Some records
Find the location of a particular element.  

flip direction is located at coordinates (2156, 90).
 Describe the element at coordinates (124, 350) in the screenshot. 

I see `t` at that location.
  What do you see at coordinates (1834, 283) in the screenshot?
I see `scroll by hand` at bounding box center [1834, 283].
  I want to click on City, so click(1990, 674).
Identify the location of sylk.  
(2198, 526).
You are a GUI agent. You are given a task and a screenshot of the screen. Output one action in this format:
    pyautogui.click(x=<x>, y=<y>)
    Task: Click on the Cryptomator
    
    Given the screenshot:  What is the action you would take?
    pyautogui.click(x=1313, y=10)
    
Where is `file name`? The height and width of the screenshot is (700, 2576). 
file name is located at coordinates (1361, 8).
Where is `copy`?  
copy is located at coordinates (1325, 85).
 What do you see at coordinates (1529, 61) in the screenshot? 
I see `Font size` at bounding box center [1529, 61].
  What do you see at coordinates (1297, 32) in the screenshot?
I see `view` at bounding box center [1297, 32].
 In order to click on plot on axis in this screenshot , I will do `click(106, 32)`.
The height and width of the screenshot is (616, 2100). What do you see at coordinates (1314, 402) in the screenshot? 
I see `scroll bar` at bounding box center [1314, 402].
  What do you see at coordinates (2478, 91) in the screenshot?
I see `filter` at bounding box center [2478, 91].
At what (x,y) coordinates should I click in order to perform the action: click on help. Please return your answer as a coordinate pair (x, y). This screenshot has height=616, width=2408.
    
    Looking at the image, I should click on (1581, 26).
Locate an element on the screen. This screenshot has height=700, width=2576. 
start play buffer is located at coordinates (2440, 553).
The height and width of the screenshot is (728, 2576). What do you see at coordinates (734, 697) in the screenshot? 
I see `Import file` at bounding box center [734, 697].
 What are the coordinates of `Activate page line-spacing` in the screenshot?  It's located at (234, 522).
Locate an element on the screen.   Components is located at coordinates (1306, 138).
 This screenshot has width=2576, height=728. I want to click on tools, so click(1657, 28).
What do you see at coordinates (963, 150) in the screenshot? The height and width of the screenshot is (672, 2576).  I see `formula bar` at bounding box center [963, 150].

The exercise. Please copy all of the lines above word for word, in the same order.

Full solution.
Find the location of a particular element.  

flip direction is located at coordinates (2156, 90).
 Describe the element at coordinates (124, 350) in the screenshot. 

I see `t` at that location.
  What do you see at coordinates (1834, 283) in the screenshot?
I see `scroll by hand` at bounding box center [1834, 283].
  I want to click on City, so click(1990, 674).
Identify the location of sylk.  
(2198, 526).
You are a GUI agent. You are given a task and a screenshot of the screen. Output one action in this format:
    pyautogui.click(x=<x>, y=<y>)
    Task: Click on the Cryptomator
    
    Given the screenshot:  What is the action you would take?
    pyautogui.click(x=1313, y=10)
    
Where is `file name`? The height and width of the screenshot is (700, 2576). 
file name is located at coordinates (1361, 8).
Where is `copy`?  
copy is located at coordinates (1325, 85).
 What do you see at coordinates (1529, 61) in the screenshot? 
I see `Font size` at bounding box center [1529, 61].
  What do you see at coordinates (1297, 32) in the screenshot?
I see `view` at bounding box center [1297, 32].
 In order to click on plot on axis in this screenshot , I will do `click(106, 32)`.
The height and width of the screenshot is (616, 2100). What do you see at coordinates (1314, 402) in the screenshot? 
I see `scroll bar` at bounding box center [1314, 402].
  What do you see at coordinates (2478, 91) in the screenshot?
I see `filter` at bounding box center [2478, 91].
At what (x,y) coordinates should I click in order to perform the action: click on help. Please return your answer as a coordinate pair (x, y). This screenshot has height=616, width=2408.
    
    Looking at the image, I should click on (1581, 26).
Locate an element on the screen. This screenshot has height=700, width=2576. 
start play buffer is located at coordinates (2440, 553).
The height and width of the screenshot is (728, 2576). What do you see at coordinates (734, 697) in the screenshot? 
I see `Import file` at bounding box center [734, 697].
 What are the coordinates of `Activate page line-spacing` in the screenshot?  It's located at (234, 522).
Locate an element on the screen.   Components is located at coordinates (1306, 138).
 This screenshot has width=2576, height=728. I want to click on tools, so click(1657, 28).
What do you see at coordinates (963, 150) in the screenshot? The height and width of the screenshot is (672, 2576).  I see `formula bar` at bounding box center [963, 150].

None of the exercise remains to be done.